Tous les critiques affiliés à l’Association suisse des journalistes cinématographiques (dont les deux du Temps, l’auteur de ces lignes étant en outre membre du comité de cette association) bénéficient dudit carré rouge. Mais le plus généralement, les rédacteurs devant écrire sur les films projetés sur la majestueuse Piazza, qui peut accueillir jusqu’à 8000 spectateurs, préfèrent les visionner la veille en vision de presse – il n’y a pas le côté magique de ces séances en plein air, certes, mais les fauteuils sont plus confortables, le son et l’image meilleurs, sans parler du facteur météo.

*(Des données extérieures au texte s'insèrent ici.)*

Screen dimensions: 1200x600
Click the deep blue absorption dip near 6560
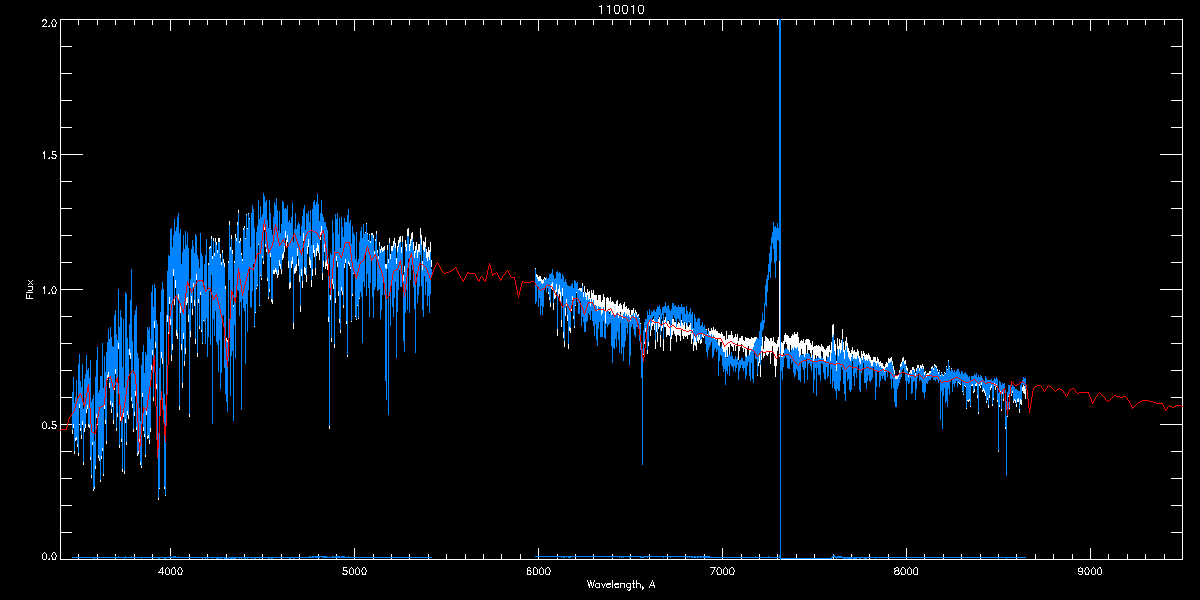click(642, 420)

En marge des badges «P», les badges «I» (industrie) sont alloués aux producteurs, distributeurs, exploitants, etc. Ce qui fait le charme du Locarno Festival, c’est que différents types de cinéphiles s’y côtoient puisque tous les films sont aussi accessibles au public. A l’inverse de son grand frère cannois, le rendez-vous tessinois n’est pas uniquement réservé aux «professionnels de la profession», tels que Godard les avait un jour nommés.

Interviews en tête à tête

Cette année, 17 longs métrages concourent pour le Léopard d’or et un des quatre autres prix décernés samedi par le jury présidé par la cinéaste française Catherine Breillat. La compétition locarnaise étant généralement assez exigeante, peu de films sortent malheureusement ensuite dans les salles suisses. Le Temps préfère dès lors rencontrer des personnalités invitées à recevoir un Léopard d’honneur ou venues défendre un film sur la Piazza Grande, dont la programmation, tout en restant axée sur le cinéma d’auteur, est plus grand public. Les deux journalistes présents durant onze jours au Tessin ont ainsi pu s’entretenir avec des acteurs et réalisateurs comme Riccardo Scamarcio, Stéphane et Anaïs Demoustier, Valérie Donzelli, Bong Joon-ho, Song Kan-ho ou encore John Waters.

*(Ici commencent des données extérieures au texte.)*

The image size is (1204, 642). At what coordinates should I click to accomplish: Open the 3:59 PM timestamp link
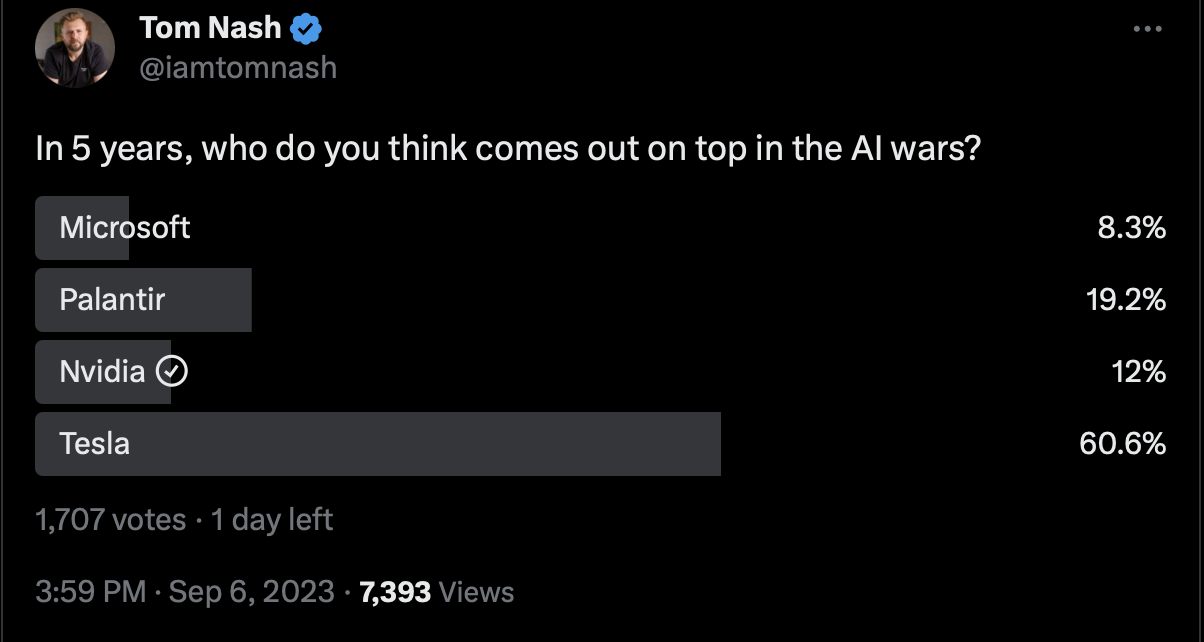(x=91, y=592)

Et contrairement à Cannes, où les interviews prennent le plus souvent la forme de tables rondes réunissant plusieurs journalistes autour d’un «talent», les rencontres se font ici le plus souvent en solo, d’autant plus que les médias suisses sont privilégiés (comme les Français le sont logiquement à Cannes) et que, parmi eux, Le Temps, de par son importance et sa large couverture de l’événement, est choyé. Réalisateur du documentaire Diego Maradona, Asif Kapadia s’est ainsi entretenu avec nous en tête à tête, alors qu’à Cannes on nous avait proposé des interviews de groupe.